Thousands of vacant lots, Magavern said, could boost community life if they are turned into urban farms, community gardens, playgrounds and pocket parks.
He cited the example of PUSH, which in its 25-block Green Empowerment Zone has acquired and found new uses for 45 properties.
Anthony Armstrong, program officer of the Buffalo office of Local Support Initiatives Corp., used Postal Service data to show dramatic population declines and high vacancy rates in Buffalo and, increasingly, first-ring suburbs.
"This really is a crisis situation for the region. Almost every census tract in the entire county has more vacant and undeliverable addresses than it did five years ago," Armstrong said.
The vacancy problem, he said, was made worse by declining home values in hard-pressed areas in a real estate market where supply outweighs demand. But Armstrong said one size doesn't fit all when it comes to finding solutions.
"Some activities are best coordinated at the regional level, some at the level of local government, and others at the block level. This needs to be taken on in a very cooperative and coordinated manner to make it work," he said.

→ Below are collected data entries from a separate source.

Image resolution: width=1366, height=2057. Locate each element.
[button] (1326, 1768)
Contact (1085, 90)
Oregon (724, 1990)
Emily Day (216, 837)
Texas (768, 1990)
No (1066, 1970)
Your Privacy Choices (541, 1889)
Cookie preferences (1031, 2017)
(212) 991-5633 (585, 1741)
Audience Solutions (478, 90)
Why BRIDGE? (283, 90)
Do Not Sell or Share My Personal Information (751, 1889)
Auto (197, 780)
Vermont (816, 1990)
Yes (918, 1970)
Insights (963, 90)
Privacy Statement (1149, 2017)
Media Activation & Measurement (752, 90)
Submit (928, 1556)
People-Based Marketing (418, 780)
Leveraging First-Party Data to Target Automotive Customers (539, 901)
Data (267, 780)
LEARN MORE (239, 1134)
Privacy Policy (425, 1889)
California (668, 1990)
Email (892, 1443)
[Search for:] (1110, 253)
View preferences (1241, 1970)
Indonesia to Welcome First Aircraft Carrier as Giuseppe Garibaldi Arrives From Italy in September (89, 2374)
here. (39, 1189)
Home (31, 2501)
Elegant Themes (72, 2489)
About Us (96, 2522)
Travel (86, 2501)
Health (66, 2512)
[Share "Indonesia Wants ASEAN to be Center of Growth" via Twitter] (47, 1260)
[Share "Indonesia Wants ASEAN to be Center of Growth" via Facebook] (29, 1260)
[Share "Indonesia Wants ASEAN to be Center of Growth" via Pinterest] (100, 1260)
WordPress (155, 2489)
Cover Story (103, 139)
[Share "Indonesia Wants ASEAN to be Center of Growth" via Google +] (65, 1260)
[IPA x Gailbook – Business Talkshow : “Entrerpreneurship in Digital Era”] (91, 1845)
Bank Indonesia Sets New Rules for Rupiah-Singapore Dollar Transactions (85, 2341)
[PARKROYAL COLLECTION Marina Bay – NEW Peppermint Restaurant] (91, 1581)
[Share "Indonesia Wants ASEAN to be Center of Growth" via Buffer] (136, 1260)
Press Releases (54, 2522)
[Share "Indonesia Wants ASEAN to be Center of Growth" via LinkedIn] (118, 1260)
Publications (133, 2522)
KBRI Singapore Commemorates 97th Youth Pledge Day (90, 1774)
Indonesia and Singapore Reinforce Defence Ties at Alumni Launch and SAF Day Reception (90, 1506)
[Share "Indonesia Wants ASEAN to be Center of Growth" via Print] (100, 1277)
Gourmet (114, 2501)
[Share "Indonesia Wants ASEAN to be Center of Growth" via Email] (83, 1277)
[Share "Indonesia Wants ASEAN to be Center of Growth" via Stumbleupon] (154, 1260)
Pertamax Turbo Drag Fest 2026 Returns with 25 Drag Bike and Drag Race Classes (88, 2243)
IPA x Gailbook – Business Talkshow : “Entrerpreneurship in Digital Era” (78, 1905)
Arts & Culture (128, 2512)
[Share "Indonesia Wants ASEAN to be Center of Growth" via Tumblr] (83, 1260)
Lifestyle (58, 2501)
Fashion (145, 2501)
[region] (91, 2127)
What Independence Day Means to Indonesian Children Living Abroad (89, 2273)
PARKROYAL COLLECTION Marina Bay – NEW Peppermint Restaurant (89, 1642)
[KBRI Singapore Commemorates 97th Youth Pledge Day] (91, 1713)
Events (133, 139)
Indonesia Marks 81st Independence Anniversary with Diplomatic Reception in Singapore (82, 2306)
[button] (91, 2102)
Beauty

Armstrong suggested a pending application by Erie County, Buffalo and two other municipalities for a land bank could make it easier to gain control over vacant, run-down properties.
Ellicott Council Member Darius Pridgen said he has been hamstrung on the Common Council by a lack of transparency on city housing policies.
"I would ask [the public] to push us to make a clear process so when they have a few dollars and a dream, they can participate in rebuilding our communities and our neighborhoods," he said.